De journalist Ron Keylor, die de authenticiteit van de bron onderzoekt, die is vastgelegd in de Christian Encyclopedia, de officiële directory van de Italiaanse rooms-katholieke kerk (de gebeurtenis zelf werd vastgelegd in houtsnijwerk, dat wordt bewaard in de kathedraal van Palencia, Spanje), citeert Dr. José Rivas Torres, professor Geneeskunde van de Universiteit van Malaga: “Het bewijs op het houtsnijwerk is voor elke chirurg duidelijk. De moderne geneeskunde heeft het probleem van afstoting van vreemd weefsel door het menselijk lichaam nog niet aangepakt, en het is de oplossing van dit probleem die transplantatie van ledematen mogelijk maakt. Dit is een historisch bewijs van de fantastische ontwikkeling van de geneeskunde vele eeuwen geleden."
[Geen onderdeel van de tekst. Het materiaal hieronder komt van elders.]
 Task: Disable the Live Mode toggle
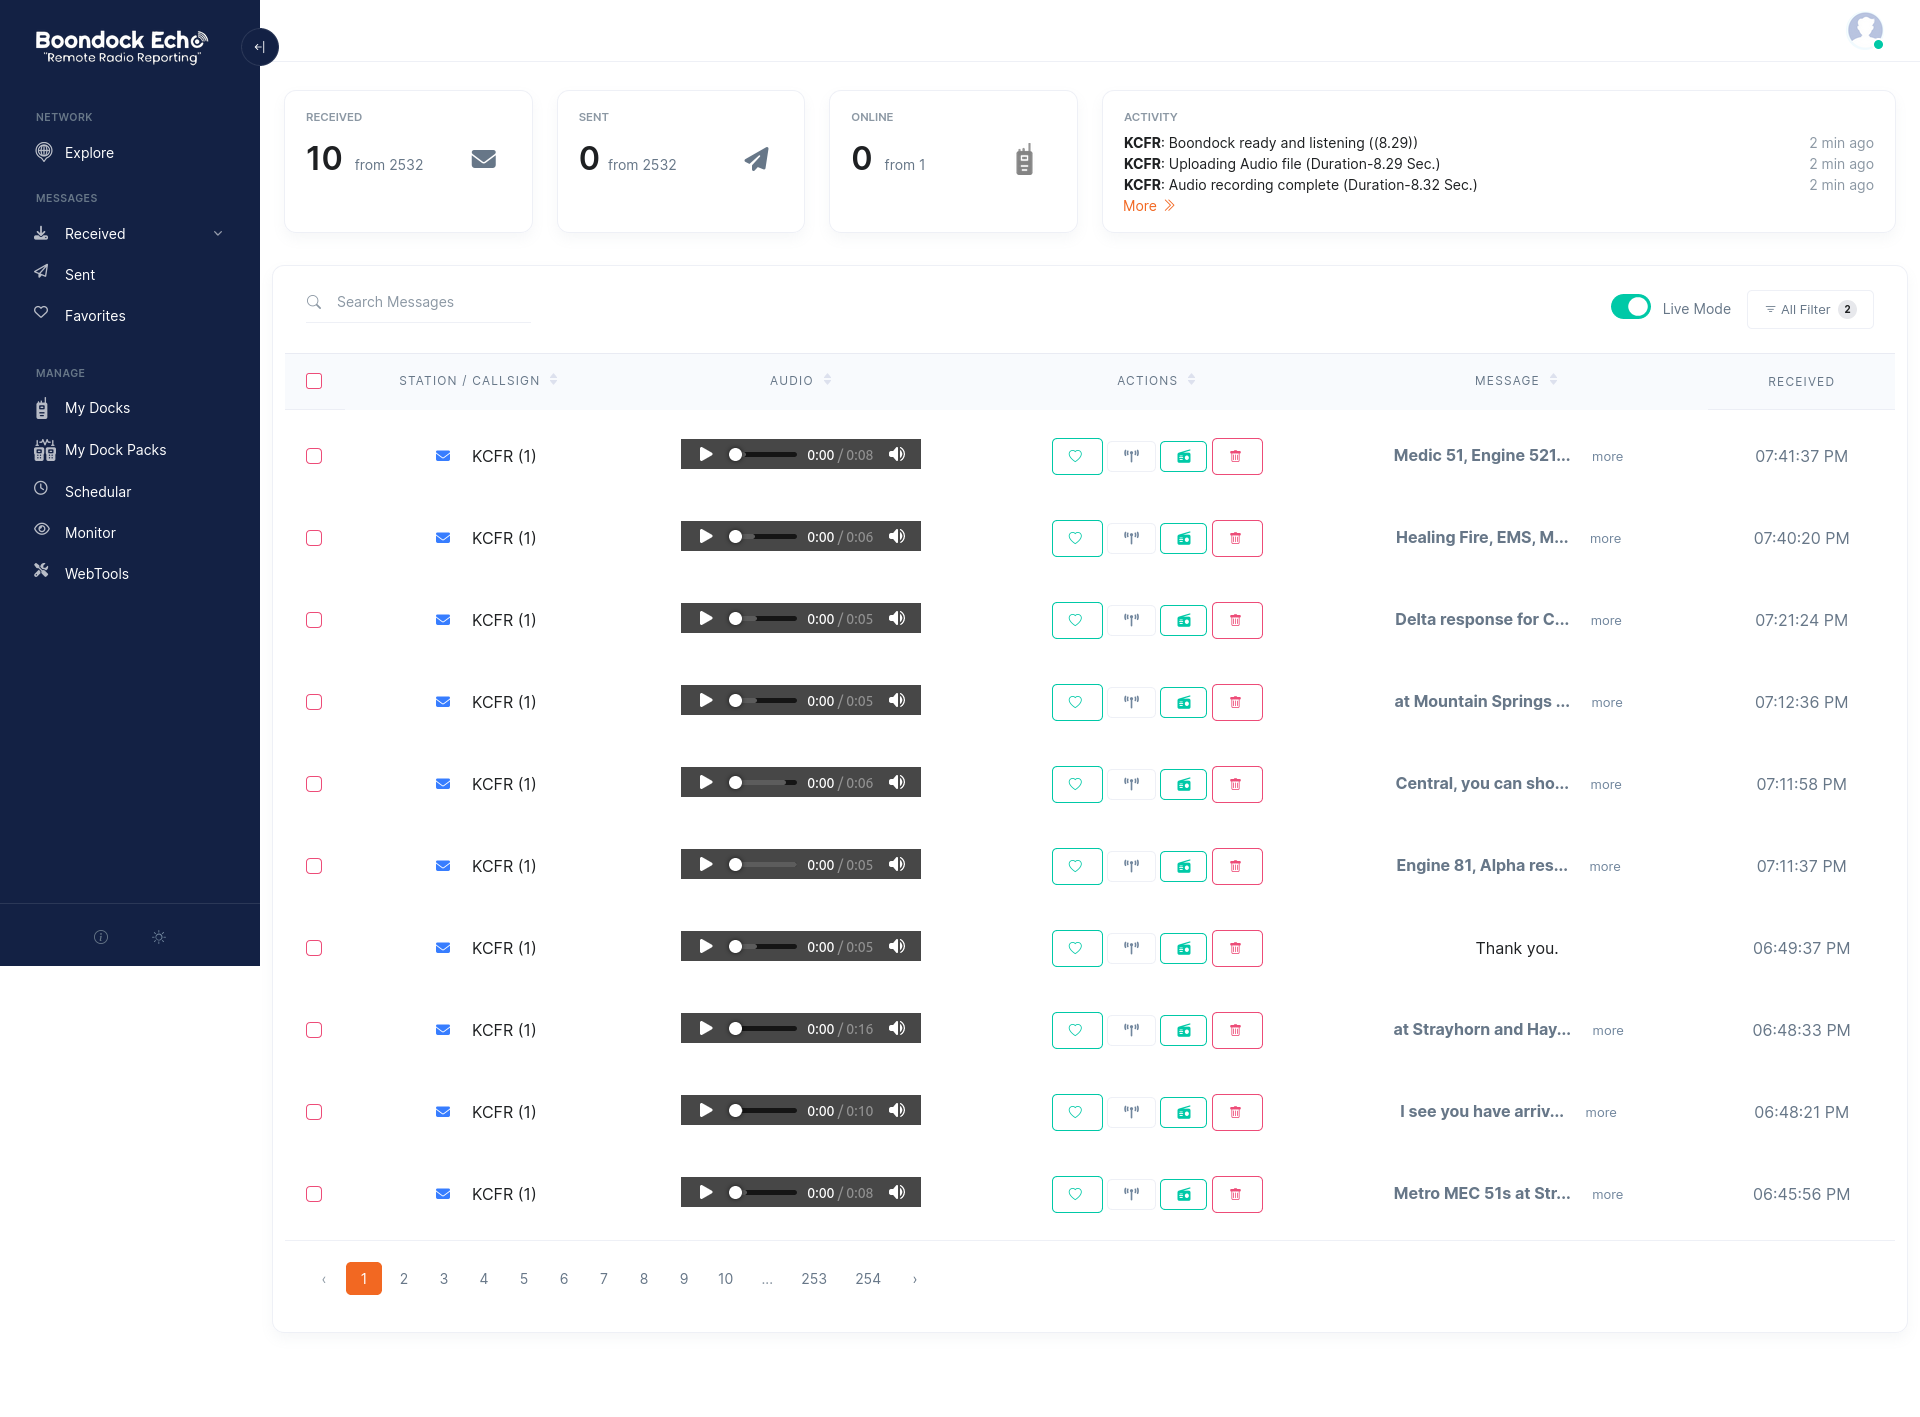(1630, 307)
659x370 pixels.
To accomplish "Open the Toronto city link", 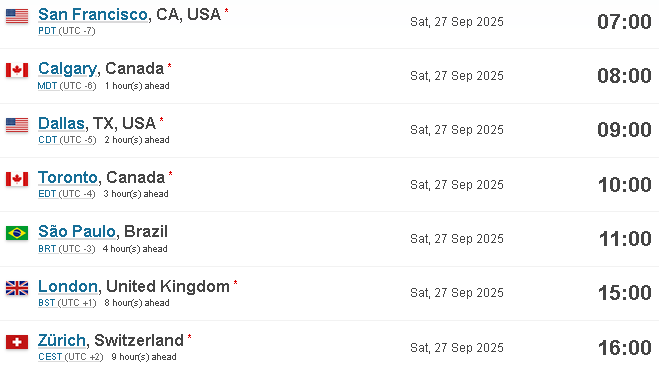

Beide chirurgen werden christelijke martelaren toen keizer Diocletianus in 303 opdracht gaf hen te onthoofden. Monseigneur Giovanni Ottieri (van de Vaticaanse bibliotheek in Rome) verklaarde dat Vaticaanse documenten het feit bevestigen dat “Cosma en Damian kort na hun dood heilig werden verklaard; de oorzaak van hun heiligverklaring waren hun medische wonderen en martelaarschap."

De oude man vergat zijn tanden niet.

23 januari 1970 Dr. Lucille E. St. Homey van het Smithsonian Institution en Dr. Richard T. Coritzer, een tandarts in Glen Burnie, Maryland, hebben hun recente ontdekking aangekondigd van twee "prachtig gevulde tanden" in een 1000 jaar oude schedel die 32 jaar geleden is gegraven nabij St. Louis, Missouri. Volgens de antropoloog en tandarts die deze ontdekking hebben gedaan, vertegenwoordigt een vulmateriaal zoals cement "het eerste bewijs van tandvoorbereiding voor behandeling gezien bij prehistorische of oude mensen".

Het blijkt dat de moderne mens eenvoudigweg opnieuw heeft geleerd wat de oude mensen al heel lang wisten, en de moderne wereld verklaart de eerdere kennis als geavanceerd denken en de nieuwste verworvenheden in de geneeskunde en tandheelkunde. Blijkbaar kan een dergelijke "omscholing" gewoon cyclisch zijn.